This website is mostly about Post Traumatic Stress Disorder (PTSD), for the professional and lay person alike. Because of an apparent association between PTSD and Attention Deficit Hyperactivity Disorder (ADHD) ‘A Lay Person’s Guide to ADHD’ is included in the website.
THE ‘EXACT’ DIAGNOSIS AND THE TREATMENT OF PTSD
For over 100 years the understanding and management of the construct PTSD remained stagnant.
Based on a chance clinical observation in psychology, Francine Shapiro introduced Eye Movement Desensitisation and Reprocessing (EMDR) in 1989.
Half of those involved in the understanding and management of PTSD have found EMDR (or alternating bilateral sensory stimulation techniques very similar) to be effective treatment for PTSD, eliminating it in a great majority, and at any age from 6 to over 60 years.
The other half involved in the understanding and management of the construct PTSD, self-styled ‘scientific elite’, have eschewed EMDR as ‘too simple, not scientific’. Despite all latest brain-investigating techniques their understanding and management of the construct PTSD appears to remain stagnant.
There appears a unique difference between the construct PTSD, which responds to EMDR, and the constructs of all other ‘generic’ post trauma mental disorders which do not respond to EMDR.
Talking techniques and medication cannot eliminate PTSD, palliative as they may be. Talking techniques and medication help other generic post trauma mental disorders, but not EMDR.
Exact diagnosis of PTSD – distinguishing it from all other post trauma disorders (which so often accompany PTSD) and determining its certain response to treatment – had remained problematic.
Another chance clinical observation, this time in ophthalmology, recorded in 1945 but lost until recently, now enables exact diagnosis of PTSD. A simple visual test based on this clinical observation tells whether PTSD is there or is not there*. The test is simple, reliable and sensitive, even ‘do-it-yourself’, and at any age from 6 to over 60 years. Safe and costing nothing it is worth trying. The ‘scientific elite’ eschew the test as ‘too simple, not scientific’.
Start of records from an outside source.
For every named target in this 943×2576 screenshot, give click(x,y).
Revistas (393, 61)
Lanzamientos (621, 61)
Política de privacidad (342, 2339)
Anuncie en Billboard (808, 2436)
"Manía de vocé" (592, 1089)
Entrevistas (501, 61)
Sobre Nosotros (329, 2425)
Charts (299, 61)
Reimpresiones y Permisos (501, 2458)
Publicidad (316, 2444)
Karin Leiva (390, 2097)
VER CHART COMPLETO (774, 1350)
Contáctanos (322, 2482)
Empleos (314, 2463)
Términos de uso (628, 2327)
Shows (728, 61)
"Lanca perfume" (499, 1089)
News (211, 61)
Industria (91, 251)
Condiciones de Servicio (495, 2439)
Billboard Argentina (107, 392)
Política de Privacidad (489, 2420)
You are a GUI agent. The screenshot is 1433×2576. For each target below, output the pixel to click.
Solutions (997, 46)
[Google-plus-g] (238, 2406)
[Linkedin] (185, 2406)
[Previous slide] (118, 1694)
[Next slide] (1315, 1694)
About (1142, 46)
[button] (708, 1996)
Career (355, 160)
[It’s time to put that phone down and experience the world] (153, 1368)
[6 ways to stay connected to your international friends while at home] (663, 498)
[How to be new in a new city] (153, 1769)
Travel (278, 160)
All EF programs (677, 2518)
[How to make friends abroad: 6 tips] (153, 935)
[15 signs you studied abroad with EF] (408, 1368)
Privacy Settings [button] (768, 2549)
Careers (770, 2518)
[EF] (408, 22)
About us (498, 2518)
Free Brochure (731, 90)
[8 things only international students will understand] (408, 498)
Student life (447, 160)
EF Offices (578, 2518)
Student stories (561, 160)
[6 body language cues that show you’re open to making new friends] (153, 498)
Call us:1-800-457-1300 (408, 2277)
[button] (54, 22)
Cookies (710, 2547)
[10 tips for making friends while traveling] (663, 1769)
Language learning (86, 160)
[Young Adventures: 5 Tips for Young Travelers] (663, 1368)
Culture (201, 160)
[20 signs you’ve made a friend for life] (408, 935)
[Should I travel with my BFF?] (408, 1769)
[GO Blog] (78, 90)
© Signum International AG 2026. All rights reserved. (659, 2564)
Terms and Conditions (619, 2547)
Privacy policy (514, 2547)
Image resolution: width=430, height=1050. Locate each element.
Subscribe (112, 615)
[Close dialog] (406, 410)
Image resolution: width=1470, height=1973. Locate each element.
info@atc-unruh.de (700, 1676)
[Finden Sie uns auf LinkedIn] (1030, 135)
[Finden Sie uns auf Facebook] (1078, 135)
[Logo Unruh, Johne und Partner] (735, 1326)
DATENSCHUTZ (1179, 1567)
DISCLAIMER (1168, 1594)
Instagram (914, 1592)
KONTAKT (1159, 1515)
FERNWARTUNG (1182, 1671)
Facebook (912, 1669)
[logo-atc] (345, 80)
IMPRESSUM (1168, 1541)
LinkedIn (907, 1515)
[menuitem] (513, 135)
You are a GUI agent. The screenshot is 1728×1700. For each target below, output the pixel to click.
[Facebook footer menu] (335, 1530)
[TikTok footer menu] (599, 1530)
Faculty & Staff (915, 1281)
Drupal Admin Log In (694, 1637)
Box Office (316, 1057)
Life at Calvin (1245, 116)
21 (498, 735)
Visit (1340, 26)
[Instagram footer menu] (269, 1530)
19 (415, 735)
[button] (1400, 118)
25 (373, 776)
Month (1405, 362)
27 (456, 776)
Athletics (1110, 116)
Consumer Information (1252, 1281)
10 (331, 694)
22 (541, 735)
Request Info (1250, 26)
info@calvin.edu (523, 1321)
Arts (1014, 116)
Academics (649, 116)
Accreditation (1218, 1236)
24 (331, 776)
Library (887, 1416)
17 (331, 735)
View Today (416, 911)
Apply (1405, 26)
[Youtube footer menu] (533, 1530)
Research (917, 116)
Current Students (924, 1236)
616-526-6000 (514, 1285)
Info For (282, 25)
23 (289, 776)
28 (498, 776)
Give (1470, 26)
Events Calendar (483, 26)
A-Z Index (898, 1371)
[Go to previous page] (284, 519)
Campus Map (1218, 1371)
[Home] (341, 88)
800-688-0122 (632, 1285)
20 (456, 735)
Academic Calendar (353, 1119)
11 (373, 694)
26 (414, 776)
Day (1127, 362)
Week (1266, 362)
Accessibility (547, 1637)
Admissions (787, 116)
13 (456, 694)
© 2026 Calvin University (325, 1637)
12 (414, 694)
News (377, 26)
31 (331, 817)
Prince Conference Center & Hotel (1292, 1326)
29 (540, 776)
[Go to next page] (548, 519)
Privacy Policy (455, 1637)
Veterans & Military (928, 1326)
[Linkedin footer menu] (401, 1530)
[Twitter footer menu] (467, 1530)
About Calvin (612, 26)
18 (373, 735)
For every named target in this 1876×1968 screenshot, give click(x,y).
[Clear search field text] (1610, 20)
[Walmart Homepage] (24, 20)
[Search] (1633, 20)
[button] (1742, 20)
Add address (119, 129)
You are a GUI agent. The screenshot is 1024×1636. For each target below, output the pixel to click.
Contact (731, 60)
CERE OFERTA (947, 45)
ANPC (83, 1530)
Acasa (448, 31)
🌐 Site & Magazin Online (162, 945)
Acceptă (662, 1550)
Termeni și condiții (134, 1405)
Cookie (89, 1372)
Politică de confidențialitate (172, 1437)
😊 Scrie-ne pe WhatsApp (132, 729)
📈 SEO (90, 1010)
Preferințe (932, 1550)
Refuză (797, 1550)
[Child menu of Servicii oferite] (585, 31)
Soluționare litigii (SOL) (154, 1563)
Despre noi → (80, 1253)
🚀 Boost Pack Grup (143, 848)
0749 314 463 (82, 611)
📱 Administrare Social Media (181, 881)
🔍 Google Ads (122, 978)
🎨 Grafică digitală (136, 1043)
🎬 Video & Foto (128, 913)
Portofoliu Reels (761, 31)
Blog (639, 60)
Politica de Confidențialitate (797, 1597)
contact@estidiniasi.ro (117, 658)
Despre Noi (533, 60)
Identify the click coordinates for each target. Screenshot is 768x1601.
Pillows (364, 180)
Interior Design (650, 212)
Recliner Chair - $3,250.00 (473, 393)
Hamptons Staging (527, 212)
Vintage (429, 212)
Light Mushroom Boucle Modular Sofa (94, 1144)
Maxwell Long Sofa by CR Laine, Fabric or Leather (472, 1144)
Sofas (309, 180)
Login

These two serendipitous clinical observations, enabling both exact diagnosis and, for the majority, effective treatment, allow further understanding and management of PTSD to proceed.
*In terms of neuro-physiology: the clinical observation of the constant co-occurrence of the visual abnormality of ‘persistent peripheral oscillopsia’ together with the memory abnormality of ‘constantly recurrent abnormal flashbacks’ following an acute-fear experience, cannot be explained. This co-occurrence appears a nomological law of PTSD – ‘neither logically necessary nor theoretically explicable but is just so’. It is certainly a very useful ‘just so’. It enables ‘persistent peripheral oscillopsia’ to be the sensitive and reliable ‘state marker’ for PTSD; a simple visual test for it giving rapid confirmation of the presence or absence of PTSD. Details are in this website and in Traumatology 15(3)23-33 (2009).